Yaşam Bir Tiyatro Sahnesidir

‘Suç Bende / Mon Crime’ bir tiyatro perdesi önünde açılıyor ve oyun başlıyor. 1930’lu yıllar Avrupa’sının ünlü yapımcısı Montferrand görkemli malikânesinin salonunda kafatasında bir kurşunla ölü bulunmuştur. Havuzlu villaya cinayetin işlendiği saatlerde iş görüşmesi için gittiğinde yaşlı adamın ahlâksız teklifine maruz kalan genç aktris Madeleine Verdier, birlikte meteliği kurşun attıkları ev arkadaşı avukat Pauline Mauléon’un yardımıyla cinayeti üstlenerek popüler bir figüre dönüşmeyi, nefsi müdafaa kararı ile paçayı kurtarmayı plânlar. Öyle ya, Violette Nozière ya da Papin kızkardeşler davalarının kamuoyunu allak bullak ettiği yıllardır bunlar. Kadın hakları manifestosuna dönüşen sansasyonel savunma sonrasında suç ortağı kızlar amaçlarına ulaşır ve Madeleine hızla şöhret merdivenini tırmanmaya koyulur. Ama yağma yoktur. Sessiz sinemanın kraliçelerinden Odette Chaumette kaybolmuş şöhretini geri kazanmak için cinayeti çalma niyetindedir.

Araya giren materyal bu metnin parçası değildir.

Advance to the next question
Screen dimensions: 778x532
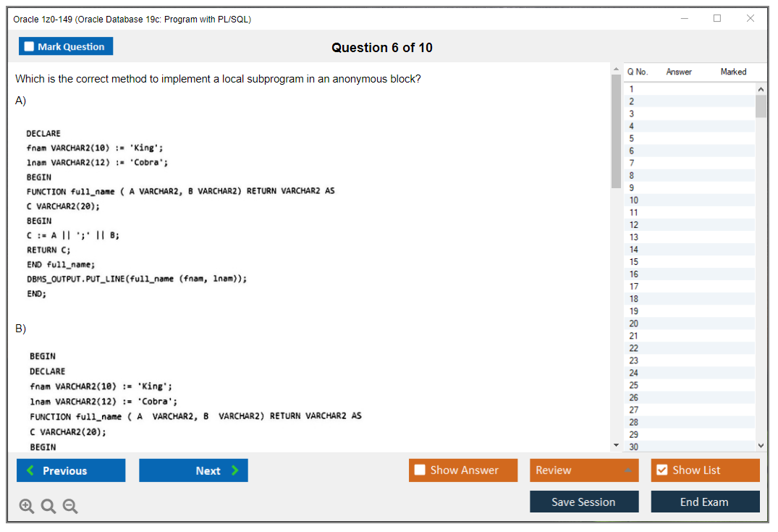[193, 470]
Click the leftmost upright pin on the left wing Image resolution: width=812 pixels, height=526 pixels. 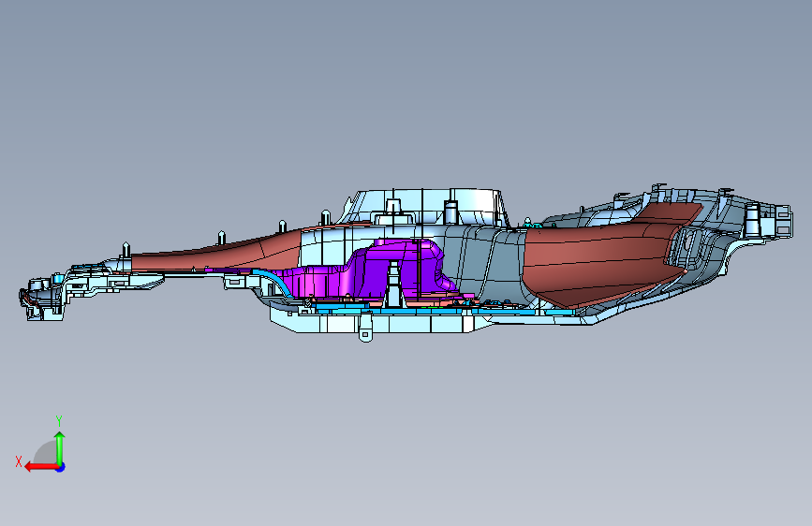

2000’li yıllarda her yıl bir film çekmek suretiyle çağdaş Fransız sinemasının en üretken yönetmeni unvanını rahatlıkla elde etmiş olan François Ozon’un imzasını taşıyan film, Georges Berr ile Louis Verneuil ikilisinin 1934 tarihli polisiye bulvar komedisinden yola çıkmış. 2002 yapımı ‘8 Kadın / Huit Femmes’ ile 2010 tarihli ‘Kadın İsterse / Potiche’in ardından kadın dayanışması üzerine renkli üçlemesinin bu son ayağında Ozon kadim meseleyi ustaca günümüze bağlıyor. Bir asır öncesinin Fransız toplumunda oy hakkı bile bulunmayan kadınların aynı işi yapan erkeklere oranla çok daha düşük ücret aldıklarından dem vurarak, süregelen kadın hakları mücadelesine destek verirken, lüks malikanesinde ölü bulunan tacizci emprezaryodan hareketle Hollywood’un Harvey Weinstein aforozu ve güncel #MeToo hareketi ile yaman bir paralellik kuruyor.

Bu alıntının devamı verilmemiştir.